─── PROVIDED DATA

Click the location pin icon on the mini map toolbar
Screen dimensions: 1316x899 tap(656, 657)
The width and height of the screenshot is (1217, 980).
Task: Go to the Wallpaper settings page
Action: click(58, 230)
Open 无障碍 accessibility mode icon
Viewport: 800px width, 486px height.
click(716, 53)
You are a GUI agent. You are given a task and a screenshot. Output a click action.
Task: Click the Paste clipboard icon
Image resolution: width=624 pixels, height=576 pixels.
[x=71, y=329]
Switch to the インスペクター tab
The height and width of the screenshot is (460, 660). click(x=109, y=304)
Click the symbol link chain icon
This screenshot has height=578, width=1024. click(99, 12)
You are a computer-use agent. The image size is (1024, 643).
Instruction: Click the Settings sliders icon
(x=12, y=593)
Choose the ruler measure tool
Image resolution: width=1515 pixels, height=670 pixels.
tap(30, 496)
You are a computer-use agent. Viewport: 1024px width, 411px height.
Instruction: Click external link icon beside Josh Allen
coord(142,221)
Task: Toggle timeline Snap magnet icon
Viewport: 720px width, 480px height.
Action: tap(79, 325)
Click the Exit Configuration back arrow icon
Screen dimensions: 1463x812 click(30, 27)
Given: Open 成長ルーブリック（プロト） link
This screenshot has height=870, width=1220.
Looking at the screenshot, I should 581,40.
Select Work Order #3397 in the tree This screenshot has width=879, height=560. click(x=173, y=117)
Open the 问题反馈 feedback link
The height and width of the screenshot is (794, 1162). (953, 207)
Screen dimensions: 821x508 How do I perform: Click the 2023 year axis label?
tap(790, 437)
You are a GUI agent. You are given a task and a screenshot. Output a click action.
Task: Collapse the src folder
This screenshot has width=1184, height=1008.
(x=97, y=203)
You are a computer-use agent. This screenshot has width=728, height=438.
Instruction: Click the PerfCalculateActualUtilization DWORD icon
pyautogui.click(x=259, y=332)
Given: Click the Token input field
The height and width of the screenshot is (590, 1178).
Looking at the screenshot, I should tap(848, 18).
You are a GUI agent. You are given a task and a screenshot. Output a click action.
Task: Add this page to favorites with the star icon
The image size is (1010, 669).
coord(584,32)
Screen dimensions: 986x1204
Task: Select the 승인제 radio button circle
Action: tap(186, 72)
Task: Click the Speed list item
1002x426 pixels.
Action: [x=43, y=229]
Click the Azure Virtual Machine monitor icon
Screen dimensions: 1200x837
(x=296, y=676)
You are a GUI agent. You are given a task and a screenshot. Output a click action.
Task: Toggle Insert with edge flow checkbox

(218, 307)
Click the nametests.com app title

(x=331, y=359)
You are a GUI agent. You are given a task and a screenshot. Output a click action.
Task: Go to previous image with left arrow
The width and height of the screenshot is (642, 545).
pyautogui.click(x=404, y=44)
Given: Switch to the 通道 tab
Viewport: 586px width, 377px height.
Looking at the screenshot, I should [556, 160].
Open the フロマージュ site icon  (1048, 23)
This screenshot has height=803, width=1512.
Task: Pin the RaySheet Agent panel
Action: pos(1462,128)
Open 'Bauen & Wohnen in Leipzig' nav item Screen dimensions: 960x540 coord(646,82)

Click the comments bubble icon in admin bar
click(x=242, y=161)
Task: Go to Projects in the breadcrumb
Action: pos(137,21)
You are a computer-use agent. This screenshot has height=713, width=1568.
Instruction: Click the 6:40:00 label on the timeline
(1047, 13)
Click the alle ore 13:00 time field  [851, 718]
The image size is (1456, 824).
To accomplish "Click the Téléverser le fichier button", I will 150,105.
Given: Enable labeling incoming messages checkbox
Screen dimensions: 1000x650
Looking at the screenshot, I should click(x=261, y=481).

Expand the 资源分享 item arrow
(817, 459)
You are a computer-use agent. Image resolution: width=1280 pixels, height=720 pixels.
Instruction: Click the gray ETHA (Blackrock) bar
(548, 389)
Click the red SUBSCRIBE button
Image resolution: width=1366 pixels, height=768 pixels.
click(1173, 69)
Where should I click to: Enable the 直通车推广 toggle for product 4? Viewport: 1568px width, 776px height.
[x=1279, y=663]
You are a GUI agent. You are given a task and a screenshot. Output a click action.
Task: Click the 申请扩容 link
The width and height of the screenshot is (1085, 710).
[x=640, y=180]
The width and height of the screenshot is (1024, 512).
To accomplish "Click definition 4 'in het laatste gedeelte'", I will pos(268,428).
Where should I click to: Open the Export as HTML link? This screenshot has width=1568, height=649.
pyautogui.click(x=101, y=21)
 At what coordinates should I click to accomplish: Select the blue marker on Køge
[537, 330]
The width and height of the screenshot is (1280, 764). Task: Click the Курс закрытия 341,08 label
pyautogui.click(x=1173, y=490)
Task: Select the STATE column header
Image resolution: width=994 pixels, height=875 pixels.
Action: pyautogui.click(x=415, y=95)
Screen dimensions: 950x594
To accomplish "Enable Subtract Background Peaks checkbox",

──────

__TASK OBJECTIVE__. The entries above must be copied verbatim. Leave none out.

__RESULT OF THIS EXERCISE__.
Click the location pin icon on the mini map toolbar
Screen dimensions: 1316x899 tap(656, 657)
The width and height of the screenshot is (1217, 980).
Task: Go to the Wallpaper settings page
Action: click(58, 230)
Open 无障碍 accessibility mode icon
Viewport: 800px width, 486px height.
click(716, 53)
You are a GUI agent. You are given a task and a screenshot. Output a click action.
Task: Click the Paste clipboard icon
Image resolution: width=624 pixels, height=576 pixels.
[x=71, y=329]
Switch to the インスペクター tab
The height and width of the screenshot is (460, 660). click(x=109, y=304)
Click the symbol link chain icon
This screenshot has height=578, width=1024. click(99, 12)
You are a computer-use agent. The image size is (1024, 643).
Instruction: Click the Settings sliders icon
(x=12, y=593)
Choose the ruler measure tool
Image resolution: width=1515 pixels, height=670 pixels.
tap(30, 496)
You are a computer-use agent. Viewport: 1024px width, 411px height.
Instruction: Click external link icon beside Josh Allen
coord(142,221)
Task: Toggle timeline Snap magnet icon
Viewport: 720px width, 480px height.
Action: tap(79, 325)
Click the Exit Configuration back arrow icon
Screen dimensions: 1463x812 click(30, 27)
Given: Open 成長ルーブリック（プロト） link
This screenshot has height=870, width=1220.
Looking at the screenshot, I should 581,40.
Select Work Order #3397 in the tree This screenshot has width=879, height=560. click(x=173, y=117)
Open the 问题反馈 feedback link
The height and width of the screenshot is (794, 1162). (953, 207)
Screen dimensions: 821x508 How do I perform: Click the 2023 year axis label?
tap(790, 437)
You are a GUI agent. You are given a task and a screenshot. Output a click action.
Task: Collapse the src folder
This screenshot has width=1184, height=1008.
(x=97, y=203)
You are a computer-use agent. This screenshot has width=728, height=438.
Instruction: Click the PerfCalculateActualUtilization DWORD icon
pyautogui.click(x=259, y=332)
Given: Click the Token input field
The height and width of the screenshot is (590, 1178).
Looking at the screenshot, I should tap(848, 18).
You are a GUI agent. You are given a task and a screenshot. Output a click action.
Task: Add this page to favorites with the star icon
The image size is (1010, 669).
coord(584,32)
Screen dimensions: 986x1204
Task: Select the 승인제 radio button circle
Action: tap(186, 72)
Task: Click the Speed list item
1002x426 pixels.
Action: [x=43, y=229]
Click the Azure Virtual Machine monitor icon
Screen dimensions: 1200x837
(x=296, y=676)
You are a GUI agent. You are given a task and a screenshot. Output a click action.
Task: Toggle Insert with edge flow checkbox

(218, 307)
Click the nametests.com app title

(x=331, y=359)
You are a GUI agent. You are given a task and a screenshot. Output a click action.
Task: Go to previous image with left arrow
The width and height of the screenshot is (642, 545).
pyautogui.click(x=404, y=44)
Given: Switch to the 通道 tab
Viewport: 586px width, 377px height.
Looking at the screenshot, I should [556, 160].
Open the フロマージュ site icon  (1048, 23)
This screenshot has height=803, width=1512.
Task: Pin the RaySheet Agent panel
Action: pos(1462,128)
Open 'Bauen & Wohnen in Leipzig' nav item Screen dimensions: 960x540 coord(646,82)

Click the comments bubble icon in admin bar
click(x=242, y=161)
Task: Go to Projects in the breadcrumb
Action: pos(137,21)
You are a computer-use agent. This screenshot has height=713, width=1568.
Instruction: Click the 6:40:00 label on the timeline
(1047, 13)
Click the alle ore 13:00 time field  [851, 718]
The image size is (1456, 824).
To accomplish "Click the Téléverser le fichier button", I will 150,105.
Given: Enable labeling incoming messages checkbox
Screen dimensions: 1000x650
Looking at the screenshot, I should click(x=261, y=481).

Expand the 资源分享 item arrow
(817, 459)
You are a computer-use agent. Image resolution: width=1280 pixels, height=720 pixels.
Instruction: Click the gray ETHA (Blackrock) bar
(548, 389)
Click the red SUBSCRIBE button
Image resolution: width=1366 pixels, height=768 pixels.
click(1173, 69)
Where should I click to: Enable the 直通车推广 toggle for product 4? Viewport: 1568px width, 776px height.
[x=1279, y=663]
You are a GUI agent. You are given a task and a screenshot. Output a click action.
Task: Click the 申请扩容 link
The width and height of the screenshot is (1085, 710).
[x=640, y=180]
The width and height of the screenshot is (1024, 512).
To accomplish "Click definition 4 'in het laatste gedeelte'", I will pos(268,428).
Where should I click to: Open the Export as HTML link? This screenshot has width=1568, height=649.
pyautogui.click(x=101, y=21)
 At what coordinates should I click to accomplish: Select the blue marker on Køge
[537, 330]
The width and height of the screenshot is (1280, 764). Task: Click the Курс закрытия 341,08 label
pyautogui.click(x=1173, y=490)
Task: Select the STATE column header
Image resolution: width=994 pixels, height=875 pixels.
Action: pyautogui.click(x=415, y=95)
Screen dimensions: 950x594
To accomplish "Enable Subtract Background Peaks checkbox",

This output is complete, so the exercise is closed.